++++ The data ++++
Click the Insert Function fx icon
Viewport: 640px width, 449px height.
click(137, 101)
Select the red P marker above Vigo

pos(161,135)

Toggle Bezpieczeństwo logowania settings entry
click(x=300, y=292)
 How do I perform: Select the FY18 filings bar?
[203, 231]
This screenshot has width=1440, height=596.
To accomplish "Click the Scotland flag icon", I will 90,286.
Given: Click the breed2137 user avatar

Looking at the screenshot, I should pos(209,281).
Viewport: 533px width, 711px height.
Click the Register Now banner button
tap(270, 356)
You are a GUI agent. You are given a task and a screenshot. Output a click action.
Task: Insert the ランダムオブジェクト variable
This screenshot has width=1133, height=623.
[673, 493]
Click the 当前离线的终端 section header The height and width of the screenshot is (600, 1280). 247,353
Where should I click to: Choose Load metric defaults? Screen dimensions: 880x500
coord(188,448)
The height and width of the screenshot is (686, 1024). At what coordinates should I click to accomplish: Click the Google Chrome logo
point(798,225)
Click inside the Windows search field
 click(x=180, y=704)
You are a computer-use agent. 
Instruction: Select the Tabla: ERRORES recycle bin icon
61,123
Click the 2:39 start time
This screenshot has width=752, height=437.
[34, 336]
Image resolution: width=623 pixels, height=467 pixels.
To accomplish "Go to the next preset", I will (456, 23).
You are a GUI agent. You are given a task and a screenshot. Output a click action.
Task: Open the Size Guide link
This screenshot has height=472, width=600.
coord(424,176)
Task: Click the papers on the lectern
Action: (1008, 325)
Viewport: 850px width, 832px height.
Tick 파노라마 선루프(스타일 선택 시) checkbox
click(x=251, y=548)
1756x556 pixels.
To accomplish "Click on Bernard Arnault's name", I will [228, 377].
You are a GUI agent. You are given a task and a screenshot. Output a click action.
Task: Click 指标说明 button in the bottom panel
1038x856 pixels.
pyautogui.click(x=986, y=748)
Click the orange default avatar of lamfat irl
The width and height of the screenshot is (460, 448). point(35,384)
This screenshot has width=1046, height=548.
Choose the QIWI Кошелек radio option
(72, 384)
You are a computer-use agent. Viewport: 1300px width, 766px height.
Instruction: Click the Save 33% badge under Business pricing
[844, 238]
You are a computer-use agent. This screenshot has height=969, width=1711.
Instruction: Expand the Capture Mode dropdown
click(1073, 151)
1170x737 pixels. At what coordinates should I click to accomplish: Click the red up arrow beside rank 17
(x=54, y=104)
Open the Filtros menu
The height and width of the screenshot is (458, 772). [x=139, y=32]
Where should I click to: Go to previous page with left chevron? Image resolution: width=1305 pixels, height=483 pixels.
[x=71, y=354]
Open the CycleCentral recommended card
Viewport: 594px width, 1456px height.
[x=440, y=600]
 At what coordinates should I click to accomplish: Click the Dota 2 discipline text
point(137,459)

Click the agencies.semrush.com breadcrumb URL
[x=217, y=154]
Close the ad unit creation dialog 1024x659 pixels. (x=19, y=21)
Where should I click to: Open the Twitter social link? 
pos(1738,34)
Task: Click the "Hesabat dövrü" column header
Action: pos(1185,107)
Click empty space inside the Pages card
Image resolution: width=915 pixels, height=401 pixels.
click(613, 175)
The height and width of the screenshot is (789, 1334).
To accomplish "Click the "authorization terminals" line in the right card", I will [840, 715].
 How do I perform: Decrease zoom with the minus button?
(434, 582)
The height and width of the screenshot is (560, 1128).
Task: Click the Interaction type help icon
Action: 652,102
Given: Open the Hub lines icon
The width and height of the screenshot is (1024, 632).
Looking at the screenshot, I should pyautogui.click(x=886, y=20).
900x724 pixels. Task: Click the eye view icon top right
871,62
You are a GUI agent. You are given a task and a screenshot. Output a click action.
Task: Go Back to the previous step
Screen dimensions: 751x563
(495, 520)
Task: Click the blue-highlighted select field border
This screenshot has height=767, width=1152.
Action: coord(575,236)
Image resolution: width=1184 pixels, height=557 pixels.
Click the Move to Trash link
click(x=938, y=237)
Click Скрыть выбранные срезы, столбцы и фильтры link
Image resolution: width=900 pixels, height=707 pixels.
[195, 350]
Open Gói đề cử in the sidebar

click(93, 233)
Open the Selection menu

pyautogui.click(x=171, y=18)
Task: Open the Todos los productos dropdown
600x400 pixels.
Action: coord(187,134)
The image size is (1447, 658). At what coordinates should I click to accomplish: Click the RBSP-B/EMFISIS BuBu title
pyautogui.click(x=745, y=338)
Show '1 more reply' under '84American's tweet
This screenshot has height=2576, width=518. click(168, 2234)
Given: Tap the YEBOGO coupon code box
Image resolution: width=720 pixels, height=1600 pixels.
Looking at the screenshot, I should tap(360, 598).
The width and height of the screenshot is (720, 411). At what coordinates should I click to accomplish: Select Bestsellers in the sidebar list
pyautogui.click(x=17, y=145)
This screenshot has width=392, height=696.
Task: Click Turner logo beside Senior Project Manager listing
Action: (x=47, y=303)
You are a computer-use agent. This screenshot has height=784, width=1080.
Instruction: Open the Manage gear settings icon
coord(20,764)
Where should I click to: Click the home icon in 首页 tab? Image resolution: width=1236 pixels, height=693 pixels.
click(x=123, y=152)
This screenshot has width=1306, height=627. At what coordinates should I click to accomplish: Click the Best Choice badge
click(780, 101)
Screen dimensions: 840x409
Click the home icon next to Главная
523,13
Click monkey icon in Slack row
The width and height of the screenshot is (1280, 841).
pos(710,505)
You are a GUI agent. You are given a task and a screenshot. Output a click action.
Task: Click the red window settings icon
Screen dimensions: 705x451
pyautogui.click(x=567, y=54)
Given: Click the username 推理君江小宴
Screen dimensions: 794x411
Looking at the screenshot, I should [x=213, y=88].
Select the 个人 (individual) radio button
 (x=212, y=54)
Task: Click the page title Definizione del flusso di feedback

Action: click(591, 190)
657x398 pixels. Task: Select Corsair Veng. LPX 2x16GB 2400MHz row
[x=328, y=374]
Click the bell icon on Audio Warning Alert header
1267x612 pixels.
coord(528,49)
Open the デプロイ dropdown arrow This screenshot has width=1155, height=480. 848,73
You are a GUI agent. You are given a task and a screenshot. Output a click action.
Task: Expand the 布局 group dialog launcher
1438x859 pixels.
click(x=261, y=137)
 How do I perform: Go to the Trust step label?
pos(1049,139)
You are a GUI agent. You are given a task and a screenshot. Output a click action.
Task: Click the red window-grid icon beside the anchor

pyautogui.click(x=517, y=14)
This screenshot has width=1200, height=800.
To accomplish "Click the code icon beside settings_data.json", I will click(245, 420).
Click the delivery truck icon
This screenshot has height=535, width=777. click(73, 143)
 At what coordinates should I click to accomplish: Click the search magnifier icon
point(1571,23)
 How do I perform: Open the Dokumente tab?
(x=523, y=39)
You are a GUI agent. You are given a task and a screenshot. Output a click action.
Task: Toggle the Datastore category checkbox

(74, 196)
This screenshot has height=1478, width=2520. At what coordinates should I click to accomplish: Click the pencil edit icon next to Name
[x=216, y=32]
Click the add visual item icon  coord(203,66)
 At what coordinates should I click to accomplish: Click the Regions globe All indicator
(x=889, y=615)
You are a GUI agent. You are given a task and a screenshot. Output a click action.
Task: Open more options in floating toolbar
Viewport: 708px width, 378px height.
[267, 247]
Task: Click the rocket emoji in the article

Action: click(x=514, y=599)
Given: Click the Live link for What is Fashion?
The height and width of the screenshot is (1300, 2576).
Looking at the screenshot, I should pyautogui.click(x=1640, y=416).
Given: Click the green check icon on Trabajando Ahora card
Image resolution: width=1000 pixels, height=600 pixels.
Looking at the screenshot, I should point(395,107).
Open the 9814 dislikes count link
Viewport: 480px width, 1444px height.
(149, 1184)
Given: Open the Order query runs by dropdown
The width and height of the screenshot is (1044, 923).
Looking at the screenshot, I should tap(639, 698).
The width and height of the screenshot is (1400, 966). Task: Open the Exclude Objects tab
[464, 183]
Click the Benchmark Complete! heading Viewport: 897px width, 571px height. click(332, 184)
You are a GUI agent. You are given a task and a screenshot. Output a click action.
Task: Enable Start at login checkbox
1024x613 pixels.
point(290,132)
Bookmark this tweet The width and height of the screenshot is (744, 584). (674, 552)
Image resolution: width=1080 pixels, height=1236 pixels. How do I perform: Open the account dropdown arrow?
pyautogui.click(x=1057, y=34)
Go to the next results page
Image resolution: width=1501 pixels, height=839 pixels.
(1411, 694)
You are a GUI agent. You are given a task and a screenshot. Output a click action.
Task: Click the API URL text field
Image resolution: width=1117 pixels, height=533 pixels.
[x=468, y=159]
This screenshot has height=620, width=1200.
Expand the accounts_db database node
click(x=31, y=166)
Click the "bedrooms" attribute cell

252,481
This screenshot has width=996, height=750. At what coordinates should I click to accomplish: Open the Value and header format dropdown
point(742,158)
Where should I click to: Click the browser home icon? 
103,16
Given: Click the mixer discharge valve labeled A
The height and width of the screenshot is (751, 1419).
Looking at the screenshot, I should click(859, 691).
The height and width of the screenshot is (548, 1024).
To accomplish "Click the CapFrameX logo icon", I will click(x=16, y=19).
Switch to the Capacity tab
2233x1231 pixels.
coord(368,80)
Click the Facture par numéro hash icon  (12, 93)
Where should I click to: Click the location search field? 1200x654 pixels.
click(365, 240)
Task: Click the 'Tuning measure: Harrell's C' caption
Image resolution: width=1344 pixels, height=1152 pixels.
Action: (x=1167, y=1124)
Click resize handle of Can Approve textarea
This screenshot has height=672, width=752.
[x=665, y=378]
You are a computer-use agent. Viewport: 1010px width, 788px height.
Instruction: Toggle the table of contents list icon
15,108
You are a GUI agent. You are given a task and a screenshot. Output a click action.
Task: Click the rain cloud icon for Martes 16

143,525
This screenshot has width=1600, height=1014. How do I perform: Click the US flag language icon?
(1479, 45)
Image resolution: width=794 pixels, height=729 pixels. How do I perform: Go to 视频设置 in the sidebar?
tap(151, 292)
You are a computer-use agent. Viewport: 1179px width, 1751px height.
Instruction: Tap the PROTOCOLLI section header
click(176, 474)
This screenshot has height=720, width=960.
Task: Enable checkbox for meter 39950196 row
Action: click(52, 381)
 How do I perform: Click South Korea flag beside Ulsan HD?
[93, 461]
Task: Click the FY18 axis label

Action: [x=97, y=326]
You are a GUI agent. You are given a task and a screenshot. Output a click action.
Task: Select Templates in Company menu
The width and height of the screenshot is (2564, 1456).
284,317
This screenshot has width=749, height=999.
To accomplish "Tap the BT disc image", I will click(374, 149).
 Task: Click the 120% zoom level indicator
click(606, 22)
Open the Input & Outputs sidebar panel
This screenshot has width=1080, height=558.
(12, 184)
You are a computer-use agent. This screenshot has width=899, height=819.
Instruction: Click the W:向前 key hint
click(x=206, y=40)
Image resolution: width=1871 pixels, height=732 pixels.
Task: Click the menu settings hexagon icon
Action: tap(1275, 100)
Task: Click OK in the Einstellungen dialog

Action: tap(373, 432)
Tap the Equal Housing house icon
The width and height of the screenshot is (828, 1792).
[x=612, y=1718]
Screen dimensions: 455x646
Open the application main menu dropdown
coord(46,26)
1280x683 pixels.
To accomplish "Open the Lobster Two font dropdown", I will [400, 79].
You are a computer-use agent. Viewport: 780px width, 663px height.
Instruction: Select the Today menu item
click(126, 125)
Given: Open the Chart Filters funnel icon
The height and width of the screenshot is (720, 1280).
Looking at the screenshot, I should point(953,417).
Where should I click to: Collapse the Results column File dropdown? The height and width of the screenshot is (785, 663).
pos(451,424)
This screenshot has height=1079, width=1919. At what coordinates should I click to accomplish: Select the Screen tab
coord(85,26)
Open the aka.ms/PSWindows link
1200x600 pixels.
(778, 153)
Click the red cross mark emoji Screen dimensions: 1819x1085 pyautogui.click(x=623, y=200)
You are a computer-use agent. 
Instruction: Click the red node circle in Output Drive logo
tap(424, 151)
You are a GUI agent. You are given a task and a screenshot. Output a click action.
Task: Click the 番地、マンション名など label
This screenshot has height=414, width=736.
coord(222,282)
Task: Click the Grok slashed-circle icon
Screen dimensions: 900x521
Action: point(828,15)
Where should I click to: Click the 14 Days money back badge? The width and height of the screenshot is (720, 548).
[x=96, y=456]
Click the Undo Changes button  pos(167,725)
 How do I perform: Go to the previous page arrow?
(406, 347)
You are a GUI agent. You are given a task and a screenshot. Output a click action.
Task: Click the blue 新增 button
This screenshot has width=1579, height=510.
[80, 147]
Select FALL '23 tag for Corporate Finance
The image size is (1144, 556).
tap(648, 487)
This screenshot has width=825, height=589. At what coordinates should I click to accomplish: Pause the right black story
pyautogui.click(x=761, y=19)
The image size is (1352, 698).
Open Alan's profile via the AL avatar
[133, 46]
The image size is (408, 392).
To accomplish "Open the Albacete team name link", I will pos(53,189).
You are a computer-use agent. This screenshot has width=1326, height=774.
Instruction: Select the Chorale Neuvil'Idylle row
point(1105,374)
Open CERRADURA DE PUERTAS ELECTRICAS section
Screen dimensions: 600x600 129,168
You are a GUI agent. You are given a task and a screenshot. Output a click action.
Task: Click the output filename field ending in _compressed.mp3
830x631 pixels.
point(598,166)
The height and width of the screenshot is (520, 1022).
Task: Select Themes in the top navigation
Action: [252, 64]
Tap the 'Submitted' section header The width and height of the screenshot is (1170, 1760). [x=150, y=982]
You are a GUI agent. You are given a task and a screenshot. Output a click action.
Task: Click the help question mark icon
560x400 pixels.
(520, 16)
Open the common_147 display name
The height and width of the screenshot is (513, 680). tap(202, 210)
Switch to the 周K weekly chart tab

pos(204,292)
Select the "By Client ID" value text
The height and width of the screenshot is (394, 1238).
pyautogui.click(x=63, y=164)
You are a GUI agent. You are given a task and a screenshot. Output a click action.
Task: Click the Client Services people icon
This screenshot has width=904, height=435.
++++
Problem requirements: Wherever a line of the listing above contains the string "panel", copy that line.

Result of the exercise:
Task: Click 指标说明 button in the bottom panel
Open the Input & Outputs sidebar panel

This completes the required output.